---------- INFORMATION SHOWN
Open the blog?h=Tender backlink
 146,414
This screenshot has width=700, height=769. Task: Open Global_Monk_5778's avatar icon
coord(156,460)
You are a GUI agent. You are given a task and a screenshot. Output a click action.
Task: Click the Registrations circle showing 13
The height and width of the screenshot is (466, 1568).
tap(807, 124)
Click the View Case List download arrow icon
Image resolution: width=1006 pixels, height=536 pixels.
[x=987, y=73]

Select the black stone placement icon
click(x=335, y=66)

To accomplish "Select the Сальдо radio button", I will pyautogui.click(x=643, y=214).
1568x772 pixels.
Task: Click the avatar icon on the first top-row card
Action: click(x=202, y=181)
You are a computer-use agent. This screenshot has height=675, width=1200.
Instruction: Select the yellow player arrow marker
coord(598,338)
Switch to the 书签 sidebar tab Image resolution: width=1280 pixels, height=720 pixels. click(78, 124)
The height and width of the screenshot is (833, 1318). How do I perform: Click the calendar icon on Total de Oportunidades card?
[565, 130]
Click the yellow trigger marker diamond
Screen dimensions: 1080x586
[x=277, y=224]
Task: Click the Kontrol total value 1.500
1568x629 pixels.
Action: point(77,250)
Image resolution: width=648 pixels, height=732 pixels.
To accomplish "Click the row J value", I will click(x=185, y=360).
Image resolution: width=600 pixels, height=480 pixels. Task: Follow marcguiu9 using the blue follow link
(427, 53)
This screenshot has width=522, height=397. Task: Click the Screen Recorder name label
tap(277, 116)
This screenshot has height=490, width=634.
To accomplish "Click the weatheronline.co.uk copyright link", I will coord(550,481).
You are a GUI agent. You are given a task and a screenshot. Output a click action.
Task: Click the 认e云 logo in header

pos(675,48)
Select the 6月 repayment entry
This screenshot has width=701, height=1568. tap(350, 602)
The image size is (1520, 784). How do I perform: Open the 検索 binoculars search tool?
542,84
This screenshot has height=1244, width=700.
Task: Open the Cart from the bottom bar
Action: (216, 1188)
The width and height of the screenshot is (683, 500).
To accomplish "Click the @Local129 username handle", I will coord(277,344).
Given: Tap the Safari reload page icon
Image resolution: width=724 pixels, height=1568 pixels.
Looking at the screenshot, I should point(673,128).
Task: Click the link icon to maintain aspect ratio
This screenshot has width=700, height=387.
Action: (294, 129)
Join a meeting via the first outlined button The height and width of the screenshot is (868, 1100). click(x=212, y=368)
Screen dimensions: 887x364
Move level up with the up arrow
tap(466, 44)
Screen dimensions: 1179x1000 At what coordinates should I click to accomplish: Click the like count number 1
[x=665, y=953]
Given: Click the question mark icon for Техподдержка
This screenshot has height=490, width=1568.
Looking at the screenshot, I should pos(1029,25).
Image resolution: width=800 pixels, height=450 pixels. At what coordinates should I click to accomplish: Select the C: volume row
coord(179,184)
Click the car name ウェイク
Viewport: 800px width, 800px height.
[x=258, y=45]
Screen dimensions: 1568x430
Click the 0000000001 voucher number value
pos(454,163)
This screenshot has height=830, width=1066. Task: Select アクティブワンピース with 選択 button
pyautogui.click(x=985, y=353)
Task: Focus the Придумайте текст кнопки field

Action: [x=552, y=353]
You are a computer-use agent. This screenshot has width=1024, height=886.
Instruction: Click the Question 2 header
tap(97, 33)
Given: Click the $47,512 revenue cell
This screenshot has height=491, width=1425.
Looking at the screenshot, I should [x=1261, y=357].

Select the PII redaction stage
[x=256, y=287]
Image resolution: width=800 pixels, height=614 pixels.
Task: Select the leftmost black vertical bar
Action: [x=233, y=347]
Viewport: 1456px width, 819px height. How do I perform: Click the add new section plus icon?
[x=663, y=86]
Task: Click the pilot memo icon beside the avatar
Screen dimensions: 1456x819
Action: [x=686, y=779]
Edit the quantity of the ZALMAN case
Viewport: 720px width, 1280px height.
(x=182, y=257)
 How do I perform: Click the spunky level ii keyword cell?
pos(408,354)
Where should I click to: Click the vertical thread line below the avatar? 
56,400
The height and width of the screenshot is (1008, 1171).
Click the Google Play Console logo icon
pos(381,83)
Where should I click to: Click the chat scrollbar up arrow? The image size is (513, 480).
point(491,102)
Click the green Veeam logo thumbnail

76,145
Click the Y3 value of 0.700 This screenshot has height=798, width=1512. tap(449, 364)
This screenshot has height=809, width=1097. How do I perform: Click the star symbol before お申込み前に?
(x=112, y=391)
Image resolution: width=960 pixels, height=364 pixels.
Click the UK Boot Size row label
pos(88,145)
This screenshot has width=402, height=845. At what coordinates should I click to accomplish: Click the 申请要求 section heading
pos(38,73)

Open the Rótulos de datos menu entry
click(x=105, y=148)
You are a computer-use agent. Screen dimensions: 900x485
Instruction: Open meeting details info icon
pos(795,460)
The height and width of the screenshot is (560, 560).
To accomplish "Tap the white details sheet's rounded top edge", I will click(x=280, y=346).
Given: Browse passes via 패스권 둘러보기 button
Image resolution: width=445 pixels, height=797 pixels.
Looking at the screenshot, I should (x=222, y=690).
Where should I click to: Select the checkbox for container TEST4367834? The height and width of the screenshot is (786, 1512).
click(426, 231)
--------------------
▸ **PROBLEM STATEMENT**: Looking at the data above, show all lines where the word "computer" occurs.

▸ **RESPONSE TO THIS TASK**:
You are a computer-use agent. This screenshot has height=675, width=1200.
You are a computer-use agent. This screenshot has width=1024, height=886.
You are a computer-use agent. Screen dimensions: 900x485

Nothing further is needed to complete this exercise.